**Supplied data:**

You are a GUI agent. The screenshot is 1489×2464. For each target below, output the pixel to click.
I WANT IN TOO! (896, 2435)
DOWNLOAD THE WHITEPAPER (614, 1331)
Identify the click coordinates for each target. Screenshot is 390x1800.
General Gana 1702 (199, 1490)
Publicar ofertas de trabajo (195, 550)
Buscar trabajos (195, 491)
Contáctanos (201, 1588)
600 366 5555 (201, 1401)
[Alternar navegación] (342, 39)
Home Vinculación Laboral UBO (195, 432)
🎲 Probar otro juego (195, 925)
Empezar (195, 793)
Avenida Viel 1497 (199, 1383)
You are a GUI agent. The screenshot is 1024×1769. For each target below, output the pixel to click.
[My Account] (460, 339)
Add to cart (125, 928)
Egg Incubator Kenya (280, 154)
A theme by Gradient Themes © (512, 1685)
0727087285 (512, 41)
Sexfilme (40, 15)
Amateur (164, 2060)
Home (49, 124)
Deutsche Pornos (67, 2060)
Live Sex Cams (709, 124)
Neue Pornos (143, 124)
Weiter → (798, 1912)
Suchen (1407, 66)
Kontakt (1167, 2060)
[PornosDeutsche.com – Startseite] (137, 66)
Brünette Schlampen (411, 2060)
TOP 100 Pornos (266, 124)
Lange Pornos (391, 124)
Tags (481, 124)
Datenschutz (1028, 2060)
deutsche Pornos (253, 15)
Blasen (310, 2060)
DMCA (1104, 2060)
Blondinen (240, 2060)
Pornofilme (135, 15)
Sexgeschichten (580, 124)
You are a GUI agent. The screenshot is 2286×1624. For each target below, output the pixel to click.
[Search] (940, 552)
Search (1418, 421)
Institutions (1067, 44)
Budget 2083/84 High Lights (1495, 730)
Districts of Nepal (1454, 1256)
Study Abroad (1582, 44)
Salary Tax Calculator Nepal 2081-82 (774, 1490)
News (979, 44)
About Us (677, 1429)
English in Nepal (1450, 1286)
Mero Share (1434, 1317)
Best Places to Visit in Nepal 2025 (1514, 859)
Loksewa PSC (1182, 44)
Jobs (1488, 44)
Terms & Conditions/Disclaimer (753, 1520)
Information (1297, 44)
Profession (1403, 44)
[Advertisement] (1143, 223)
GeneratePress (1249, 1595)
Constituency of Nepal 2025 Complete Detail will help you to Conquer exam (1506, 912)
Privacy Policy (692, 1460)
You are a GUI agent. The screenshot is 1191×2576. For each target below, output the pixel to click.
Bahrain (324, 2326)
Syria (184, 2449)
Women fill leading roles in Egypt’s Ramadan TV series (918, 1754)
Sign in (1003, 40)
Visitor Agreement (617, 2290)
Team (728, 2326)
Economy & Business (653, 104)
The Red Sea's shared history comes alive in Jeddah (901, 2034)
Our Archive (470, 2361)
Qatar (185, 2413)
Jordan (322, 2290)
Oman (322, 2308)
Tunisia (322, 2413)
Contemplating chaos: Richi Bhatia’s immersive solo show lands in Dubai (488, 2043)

**Task prompt:** An exact restatement of the lines from the one with "A theme by Gradient Themes © (512, 1685)" through the last line of the data is the only acceptable answer.

**Exercise output:**
A theme by Gradient Themes © (512, 1685)
0727087285 (512, 41)
Sexfilme (40, 15)
Amateur (164, 2060)
Home (49, 124)
Deutsche Pornos (67, 2060)
Live Sex Cams (709, 124)
Neue Pornos (143, 124)
Weiter → (798, 1912)
Suchen (1407, 66)
Kontakt (1167, 2060)
[PornosDeutsche.com – Startseite] (137, 66)
Brünette Schlampen (411, 2060)
TOP 100 Pornos (266, 124)
Lange Pornos (391, 124)
Tags (481, 124)
Datenschutz (1028, 2060)
deutsche Pornos (253, 15)
Blasen (310, 2060)
DMCA (1104, 2060)
Blondinen (240, 2060)
Pornofilme (135, 15)
Sexgeschichten (580, 124)
You are a GUI agent. The screenshot is 2286×1624. For each target below, output the pixel to click.
[Search] (940, 552)
Search (1418, 421)
Institutions (1067, 44)
Budget 2083/84 High Lights (1495, 730)
Districts of Nepal (1454, 1256)
Study Abroad (1582, 44)
Salary Tax Calculator Nepal 2081-82 (774, 1490)
News (979, 44)
About Us (677, 1429)
English in Nepal (1450, 1286)
Mero Share (1434, 1317)
Best Places to Visit in Nepal 2025 (1514, 859)
Loksewa PSC (1182, 44)
Jobs (1488, 44)
Terms & Conditions/Disclaimer (753, 1520)
Information (1297, 44)
Profession (1403, 44)
[Advertisement] (1143, 223)
GeneratePress (1249, 1595)
Constituency of Nepal 2025 Complete Detail will help you to Conquer exam (1506, 912)
Privacy Policy (692, 1460)
You are a GUI agent. The screenshot is 1191×2576. For each target below, output the pixel to click.
Bahrain (324, 2326)
Syria (184, 2449)
Women fill leading roles in Egypt’s Ramadan TV series (918, 1754)
Sign in (1003, 40)
Visitor Agreement (617, 2290)
Team (728, 2326)
Economy & Business (653, 104)
The Red Sea's shared history comes alive in Jeddah (901, 2034)
Our Archive (470, 2361)
Qatar (185, 2413)
Jordan (322, 2290)
Oman (322, 2308)
Tunisia (322, 2413)
Contemplating chaos: Richi Bhatia’s immersive solo show lands in Dubai (488, 2043)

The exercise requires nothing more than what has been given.